116,000 private jobs cut

Investors hope Fed will see cause to stop raising interest rates

June 03, 2000|By William Patalon III | William Patalon III,SUN STAFF

The U.S. jobless rate unexpectedly jumped to 4.1 percent in May as the nation's businesses cut 116,000 jobs - the worst showing in nine years and the best evidence yet that the American economy has eased off its breakneck pace of early this year.

Stocks surged in response to the unemployment report, released yesterday by the Labor Department, with investors reasoning that signs of weakness in the still-strong economy will induce the Federal Reserve to slow - or halt - its interest-rate increases.

In turn, that would enable the record nine-year economic expansion to continue.

"A report like this one invariably is taken by the market as a positive," said Gary Thayer, chief economist for A. G. Edwards in St. Louis. "It means either that the Fed is done, or that the Fed doesn't have a lot more to go."

The Dow Jones industrial average rose 142.56 points, or 1.34 percent, to end the day at 10,794.76. And the Nasdaq composite index capped off the best week in its 29-year existence by soaring 230.88 points, finishing the day and the week at 3,813.38.

The Nasdaq's 6.4 percent gain was its fifth-best ever; the technology-laden index had its best-ever gain - 7.9 percent - Tuesday.

For the week, the Nasdaq gained 19 percent - nearly doubling its previous record of 9.7 percent, established the week ended April 21.

Yesterday's big gain dropped the Nasdaq's year-to-date loss to 6.1 percent, though it remains 24 percent below its all-time high, set March 10.

"This is a market that's been dying for good news," said Ned Brines, portfolio manager for Roger Engemann & Associates in Pasadena, Calif. "There's a lot of cash that's been on the sidelines waiting for the bleeding to stop."

The Fed has boosted short-term interest rates six times since late last June, including an aggressive, half-point increase May 16.
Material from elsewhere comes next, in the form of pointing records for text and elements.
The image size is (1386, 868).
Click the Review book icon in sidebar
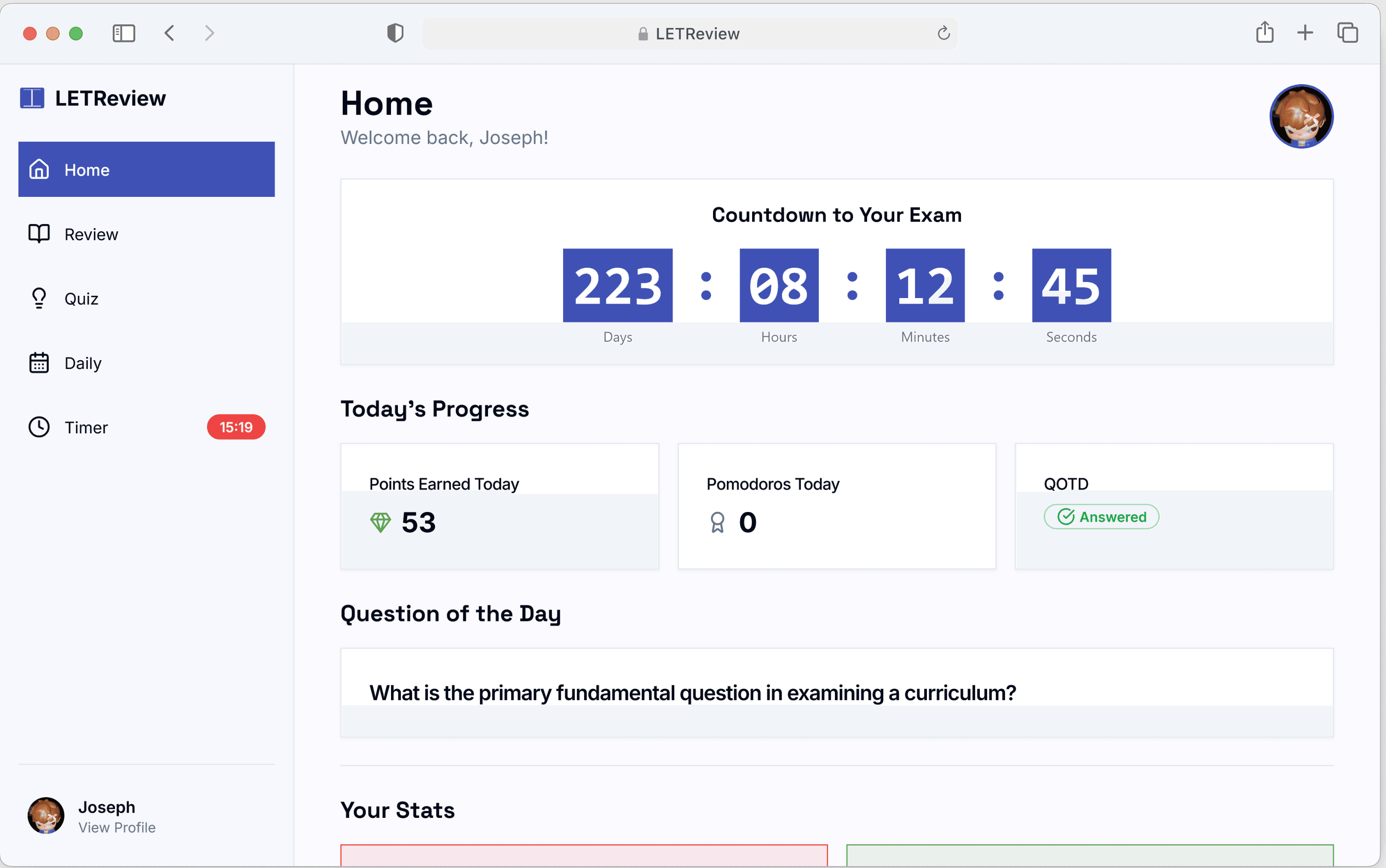tap(39, 234)
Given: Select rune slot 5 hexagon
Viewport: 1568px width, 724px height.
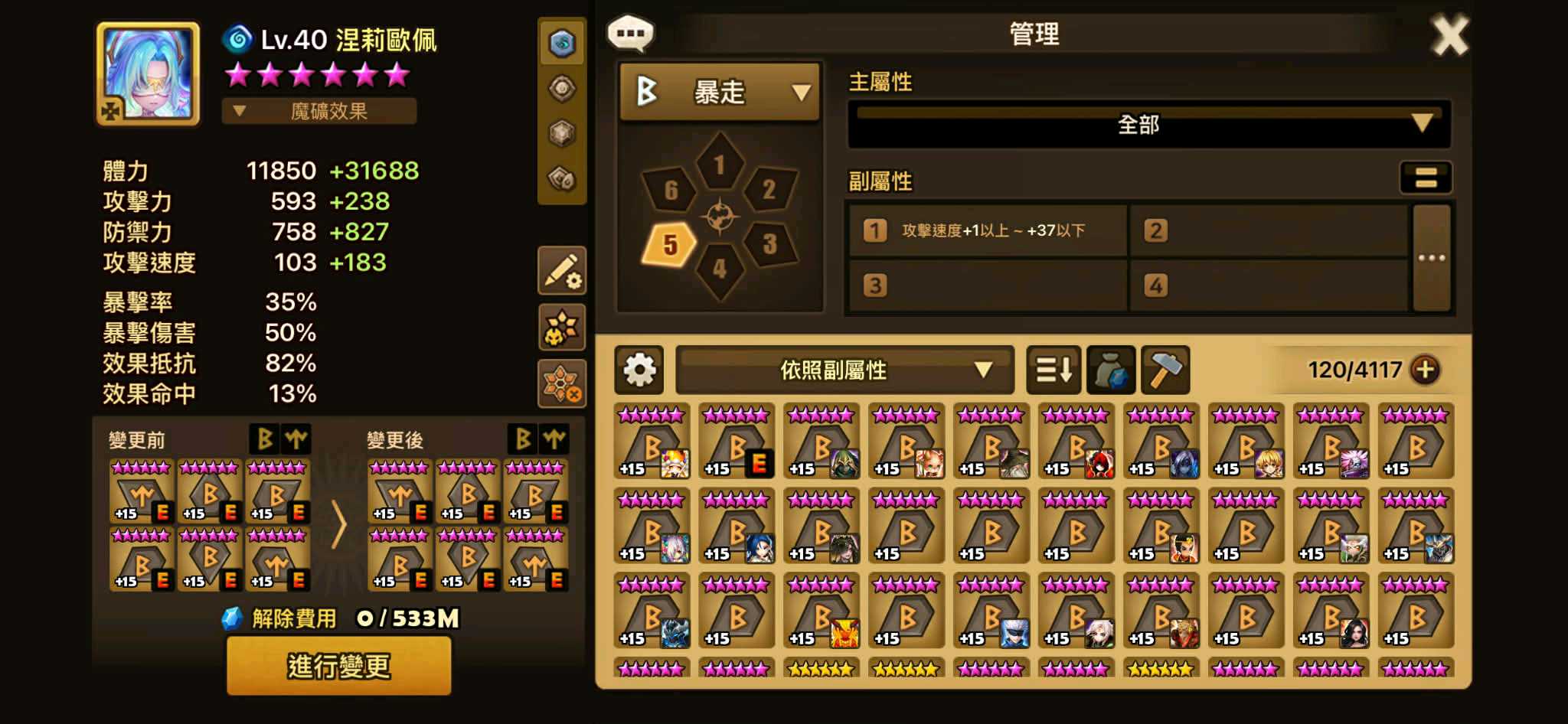Looking at the screenshot, I should tap(669, 245).
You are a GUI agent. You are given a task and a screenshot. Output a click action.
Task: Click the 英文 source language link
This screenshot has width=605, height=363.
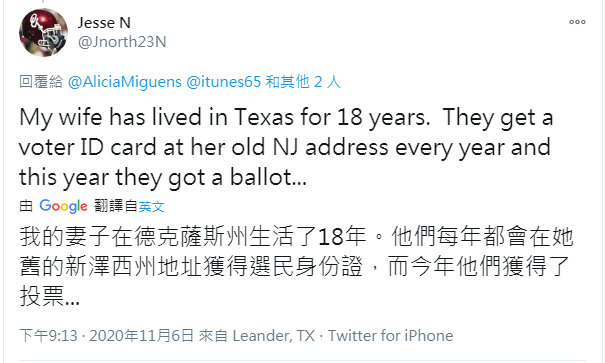pos(152,207)
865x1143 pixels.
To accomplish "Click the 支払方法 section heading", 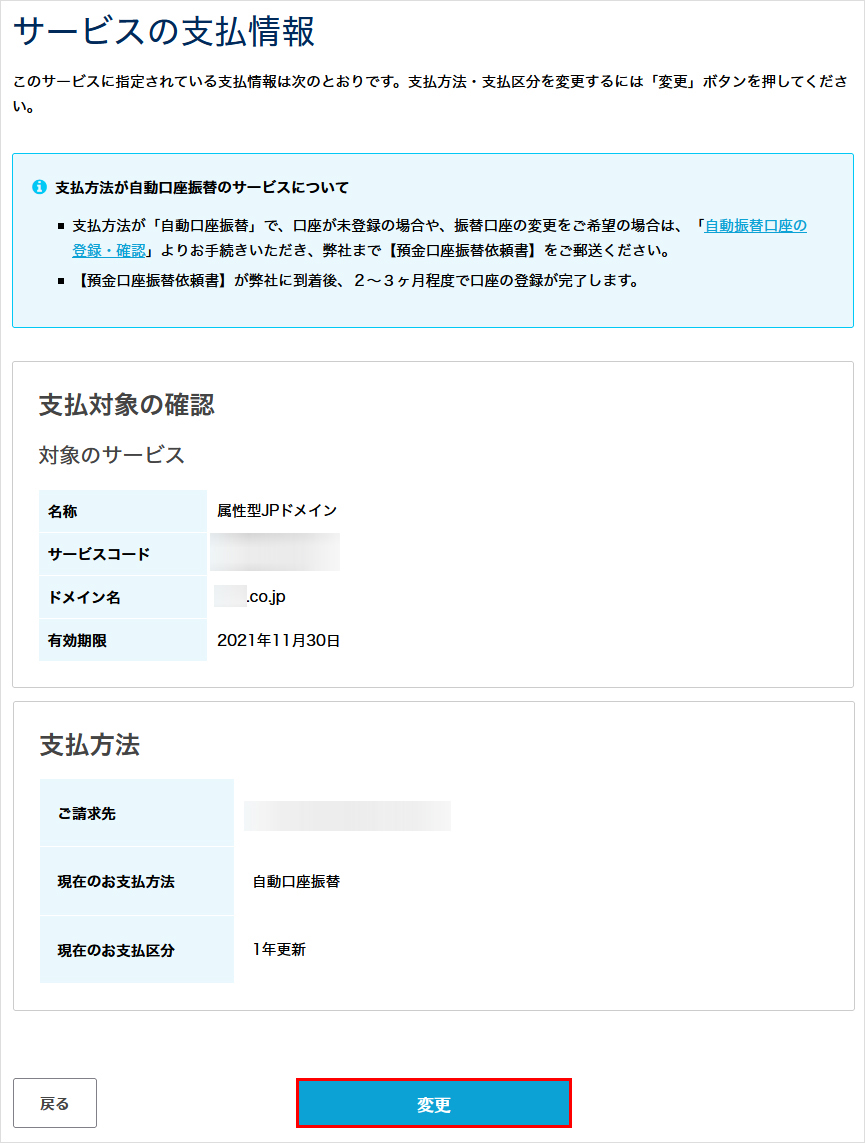I will 88,744.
The central bank's policy-making committee, which sets interest rates, meets for two days late this month and for one in August.

As late as last week, many economists were predicting rate increases after one - if not both - of the meetings. In the past several days, however, economic reports suggest that the economy might finally be slowing under the weight of steeper rates.

In a separate report released yesterday, the Commerce Department said that factory orders for U.S. goods in April endured their steepest drop in a decade.

Factory orders unexpectedly fell 4.3 percent in April, after climbing 2.7 percent in March.

Though that report seems to show that the U.S. manufacturing sector's anemic recovery has been stymied - at least temporarily - it was still viewed as a positive by investors, who more than anything want the Fed to stop boosting rates.

Higher rates can be bad for stocks - for several reasons. As rates rise, so do borrowing costs for most companies, crimping profits and usually sending share prices down.

The higher short-term interest rates go, the more volatile stocks become - and the more attractive investments such as money-market accounts and certificates of deposit become to risk-averse investors.

As investors trade out of stocks, share prices can get pummeled.

Many stocks have dropped sharply from highs set at the beginning of the year, meaning that investors and economists have lately been subjecting each new economic report to hawk-like scrutiny, hoping to see signs of weakness in an economy that has grown at better than a 5-percent clip for three straight quarters.

That's why the Labor Department's report on the May jobless rate attracted so much attention.

"The report was a major surprise because it was so weak," said Joel Naroff, president of Naroff Economic Advisors in Holland, Pa.

After dropping from 4.1 percent in March to a three-decade low of 3.9 percent in April, the U.S. unemployment rate bounced back up to 4.1 percent last month - indicating the rate increases were affecting their intended targets.

Wages also rose less than expected.

That's key, since wages are an employer's largest expense, and since Fed Chairman Alan Greenspan has expressed fear that a tight labor market would lead to markedly higher wages - and, through that, inflation.

Instead, the Labor Department report showed, average hourly earnings rose only 0.1 percent, or a penny an hour, to $13.56 last month. That followed a 0.4 percent increase in April.

What's more, the business sector in May recorded its first drop in jobs since January 1996, and the largest since November 1991.

Overall, the payroll ranks climbed by 231,000. But the government sector - hungry for workers for the 2000 census - added 357,000 jobs, which at first obscured the private-sector decline of 116,000 jobs, the report said.

Wire reports contributed to this article.